Kube-controller-manager
运行管理控制器,是 K8S 集群中处理常规任务的后台线程,是 K8S 集群里所有资源对象的自动化控制中心。在 K8S 集群中,一个资源对应一个控制器,而 Controller manager 就是负责管理这些控制器的
由一系列控制器组成,通过 API Server 监控整个集群的状态,并确保集群处于预期的工作状态,比如当某个 Node意外宕机时,Controller Manager 会及时发现并执行自动化修复流程,确保集群始终处于预期的工作状态。
Kube-scheduler
是负责资源调度的进程,根据调度算法为新创建的 Pod 选择一个合适的 Node 节点。可以理解成 K8S 所有 Node 节点的调度器。当用户要部署服务时,Scheduler 会根据调度算法选择最合适的 Node 节点来部署 Pod。预选策略(predicate)优选策略(priorities
etcd
K8S 的存储服务。

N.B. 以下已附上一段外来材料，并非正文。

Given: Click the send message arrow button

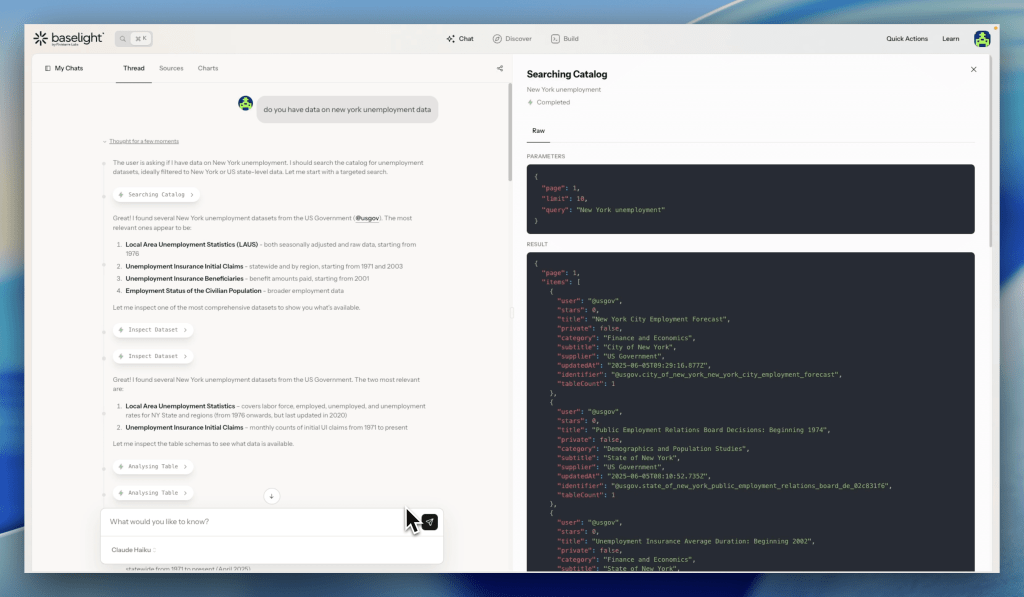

etcd 是分布式键值存储系统,存储了 K8S 的关键配置和用户配置,K8S 中仅 API Server 才具备读写权限,其他组件必须通过 API Server 的接口才能读写数据。
node节点组件
在 Kubernetes 集群中,在每个 Node(又称 Worker Node)上都会启动一个 kubelet 服务进程。该进程用于处理 Master 下发到本节点的任务,管理 Pod 及 Pod 中的容器。每个 kubelet 进程都会在 API Server 上注册节点自身的信息,定期向 Master 汇报节点资源的使用情况,并通过 cAdvisor 监控容器和节点资源。
Kubelet
Node 节点的监视器,以及与 Master 节点的通讯器。Kubelet 是 Master 节点安插在 Node 节点上的“眼线”,它会定时向 API Server 汇报自己 Node 节点上运行的服务的状态,并接受来自 Master 节点的指示采取调整措施。从 Master 节点获取自己节点上 Pod 的期望状态(比如运行什么容器、运行的副本数量、网络或者存储如何配置等), 直接跟容器引擎交互实现容器的生命周期管理,如果自己节点上 Pod 的状态与期望状态不一致,则调用对应的容器平台接口(即 docker 的接口)达到这个状态。管理镜像和容器的清理工作,保证节点上镜像不会占满磁盘空间,退出的容器不会占用太多资源。
Kube-Proxy
在每个 Node 节点上实现 Pod 网络代理,是 Kubernetes Service 资源的载体,负责维护网络规则和四层负载均衡工作。 负责写入规则至iptables、ipvs实现服务映射访问的。Kube-Proxy 本身不是直接给 Pod 提供网络,Pod 的网络是由 Kubelet 提供的,Kube-Proxy 实际上维护的是虚拟的 Pod 集群网络。Kube-apiserver 通过监控 Kube-Proxy 进行对 Kubernetes Service 的更新和端点的维护。在 K8S 集群中微服务的负载均衡是由 Kube-proxy 实现的。Kube-proxy 是 K8S 集群内部的负载均衡器。它是一个分布式代理服务器,在 K8S 的每个节点上都会运行一个 Kube-proxy 组件。
Controller Runtime
容器引擎,如:docker、containerd,运行容器,负责本机的容器创建和管理工作。当 kubernetes 把 pod 调度到节点上,节点上的 kubelet会指示 docker 启动特定的容器。接着,kubelet 会通过 docker 持续地收集容器的信息, 然后提交到主节点上。docker 会如往常一样拉取容器镜像、启动或停止容器。不同点仅仅在于这是由自动化系统控制而非管理员在每个节点上手动操作的。
Pod
k8s 中特有的一个概念,可以理解为对容器的包装,是 k8s 的基本调度单位,一个 Pod 代表集群上正在运行的一个进程,实际的容器是运行在 Pod 中的, 可以把 Pod 理解成豌豆荚,而同一 Pod 内的每个容器是一颗颗豌豆。一个节点可以启动一个或多个 Pod。生产环境中一般都是单个容器或者具有强关联互补的多个容器组成一个 Pod。
二、POD创建过程
第一步: 客户端提交创建Pod的请求,可以通过调用API Server的Rest API接口,也可以通过kubectl命令行工具。如kubectl apply -f filename.yaml(资源清单文件)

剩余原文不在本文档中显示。